Others' replies recommend a chassis replacement as better than a stack. (They generally are, IMO too.)
Op notes chassis is much more expensive. Sometimes, though, a chassis is less expensive. For example, a chassis with lots of line cards without 2nd sup. Those cases, though, usually aren't much less expensive.
What can matter much is how this particular L3 switch will be used. Only then can you really determine what's actually needed, what's nice to have, and price/value.
Be cautious of the two simplest solutions which can be x number of bps ports for least cost or allowing seller to determine what you should have.

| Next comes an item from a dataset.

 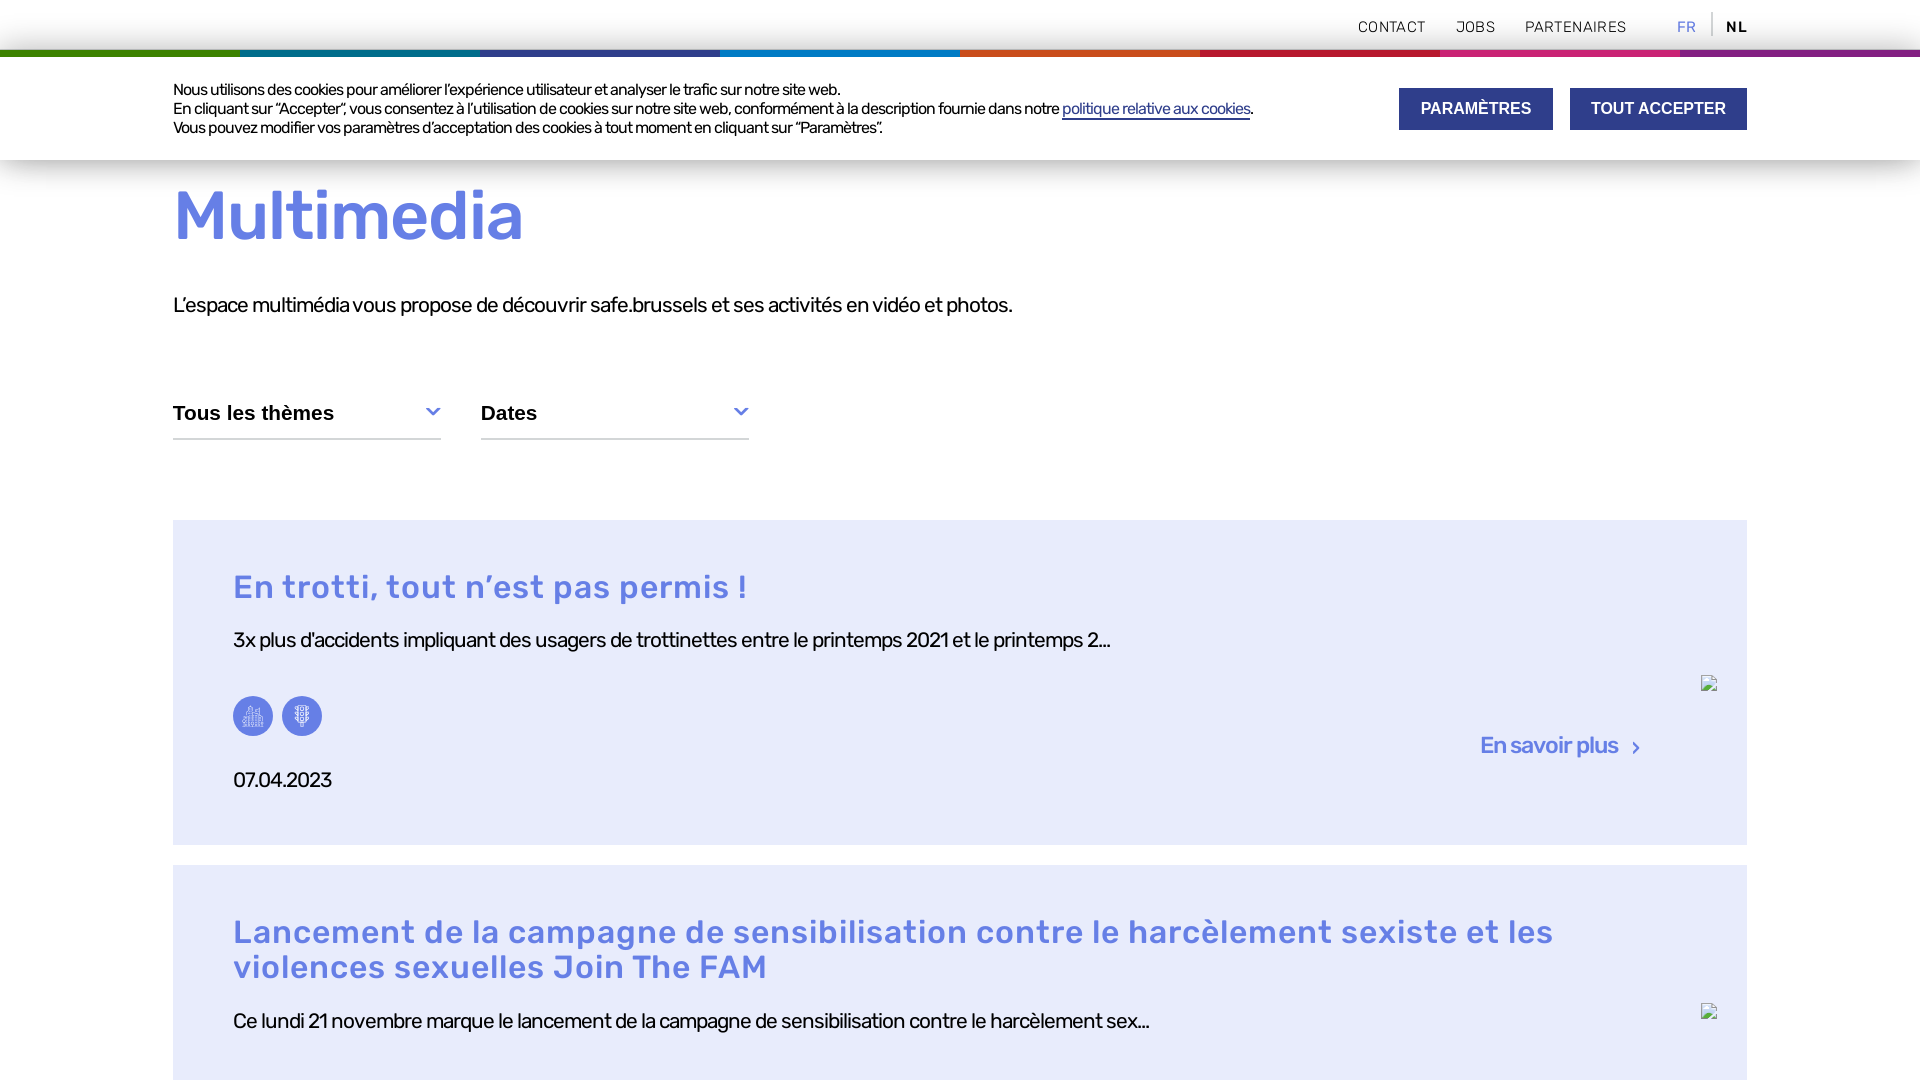 What do you see at coordinates (1476, 27) in the screenshot?
I see `'JOBS'` at bounding box center [1476, 27].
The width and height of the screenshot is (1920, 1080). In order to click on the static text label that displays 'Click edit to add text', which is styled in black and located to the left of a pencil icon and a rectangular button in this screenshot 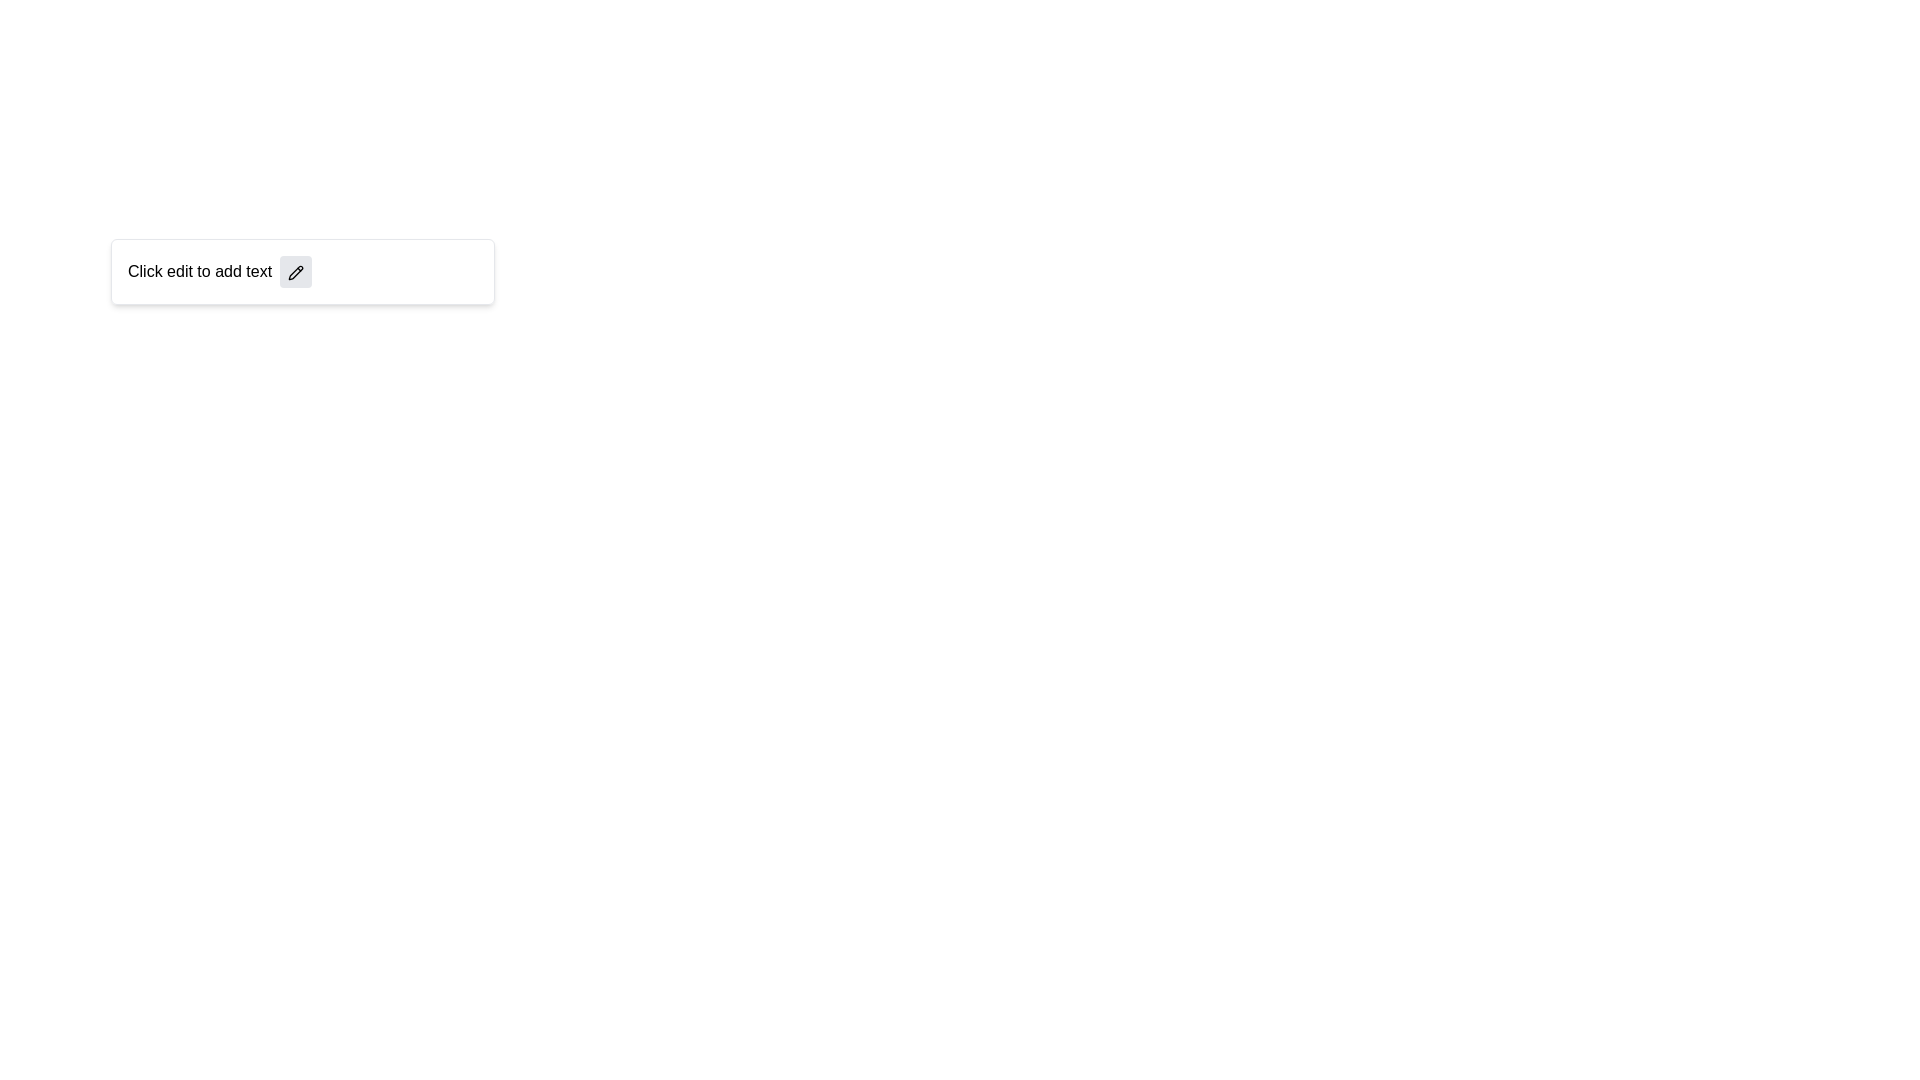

Spend some time on analysis, and if inexperienced, consider contracting assistance.
07-01-2024 12:56 AM
Dear All,
Apologies if I get off topic, but the main reason I'm trying to measure IP address table and Mac address table, current usage, is why I'm comparing 9400 model switches to 9300. I'll open a new post about it.
Thank you all again for your valuable advice.